**ARTICLE:**
========
Les cinq avocates de la Headfort Foundation assurent gratuitement la défense des plus démunis et font sortir des prisons de Lagos des dizaines de prévenus.

Article rédigé par Jacques Deveaux
France Télévisions
Publié
Temps de lecture : 3min
Des policiers anti-émeutes nigérians conduisent en prison un chef présumé d'un kidnapping, après qu'il a été traduit en justice devant la Haute Cour de l'Etat de Lagos, le 30 août 2017.  (PIUS UTOMI EKPEI / AFP)

Pour leur première année d’activité, elles ont facilité la libération de 100 prisonniers accusés à tort. Elles, ce sont les cinq avocates de la Headfort Foundation, une ONG nigériane créée en mars 2019 par Oluyemi Orija, jeune avocate de Lagos. L’ONG fournit une représentation légale à ceux qui ne peuvent pas se la payer. "J'ai été témoin de plusieurs affaires judiciaires où des personnes sont accusées pour des faits dérisoires, comme casser des caisses d’œufs. Ils sont renvoyés en prison parce qu’ils n’ont pas d’avocats pour les défendre, et ils continuent de croupir en prison", explique l’avocate.
========
(Données de pointage pour captures d'écran)

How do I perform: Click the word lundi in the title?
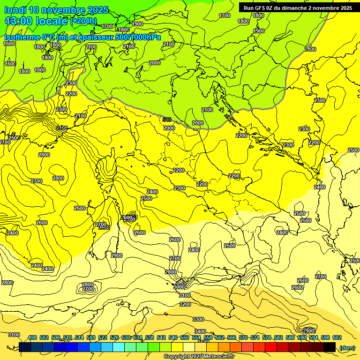tap(15, 10)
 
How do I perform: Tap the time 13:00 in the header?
tap(19, 21)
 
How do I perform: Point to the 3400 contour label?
tap(200, 331)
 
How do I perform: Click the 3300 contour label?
tap(198, 319)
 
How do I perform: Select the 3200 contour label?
tap(185, 304)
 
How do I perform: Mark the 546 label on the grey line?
tap(167, 120)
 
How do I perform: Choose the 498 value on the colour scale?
tap(32, 338)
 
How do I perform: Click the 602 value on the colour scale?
tap(337, 338)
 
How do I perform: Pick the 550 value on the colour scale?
tap(185, 338)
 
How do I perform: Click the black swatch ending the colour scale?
tap(330, 347)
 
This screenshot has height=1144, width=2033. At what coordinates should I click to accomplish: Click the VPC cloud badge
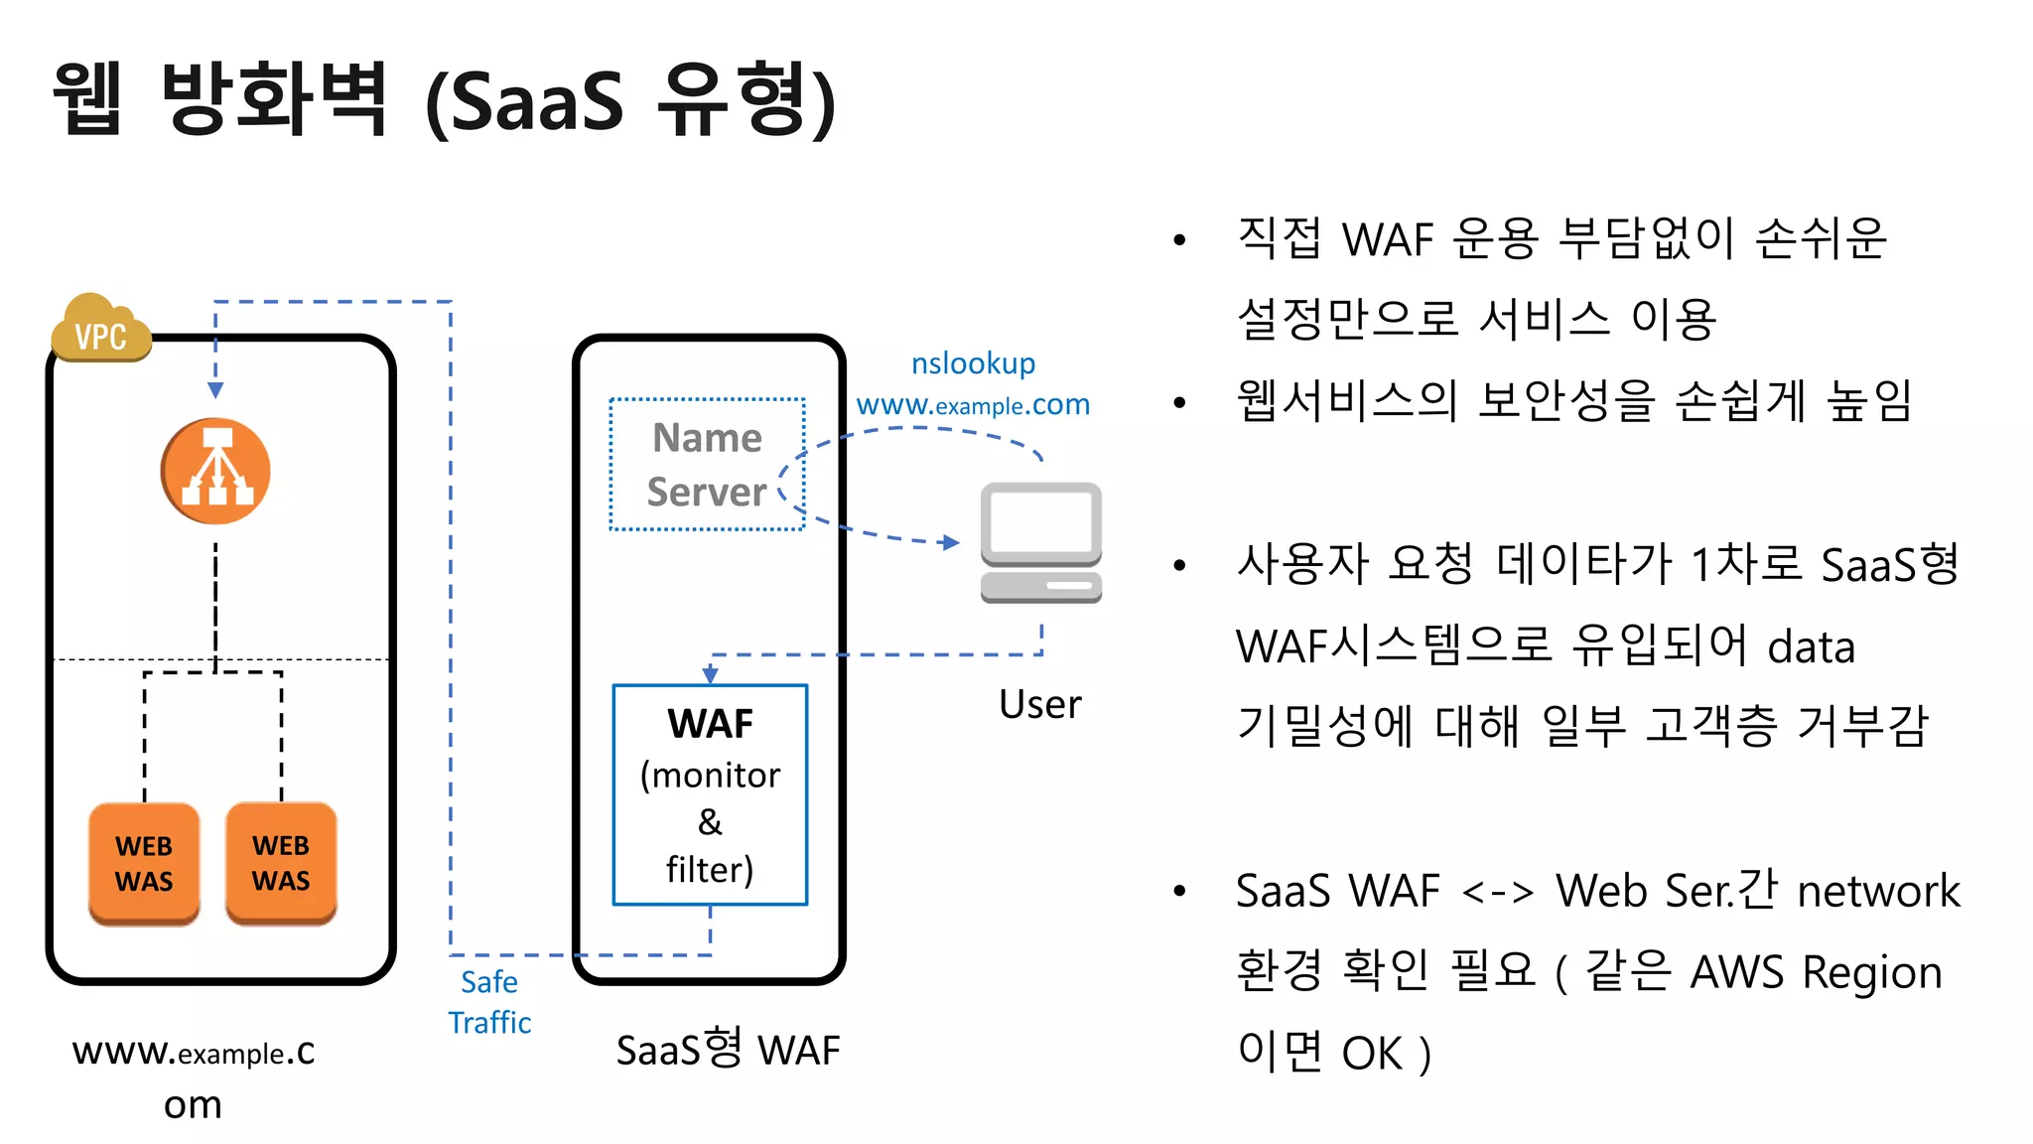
========
**EXERCICES À TRAITER:**
1. Comment traduit-on en anglais cette phrase de l'article : « L’ONG fournit une représentation légale à ceux qui ne peuvent pas se la payer. » ?
2. D'après l'article, quand la Headfort Foundation a-t-elle été créée ?
3. Pourriez-vous recopier dans l'article le passage allant de « Les cinq avocates de la Headfort Foundation assurent » jusqu'à « EKPEI / AFP) » ?
Les entrées proviennent d'une autre source.

**RÉPONSES FOURNIES:**
1. The NGO provides legal representation to those who cannot afford it.

2. En mars 2019.

3.
Les cinq avocates de la Headfort Foundation assurent gratuitement la défense des plus démunis et font sortir des prisons de Lagos des dizaines de prévenus.

Article rédigé par Jacques Deveaux
France Télévisions
Publié
Temps de lecture : 3min
Des policiers anti-émeutes nigérians conduisent en prison un chef présumé d'un kidnapping, après qu'il a été traduit en justice devant la Haute Cour de l'Etat de Lagos, le 30 août 2017.  (PIUS UTOMI EKPEI / AFP)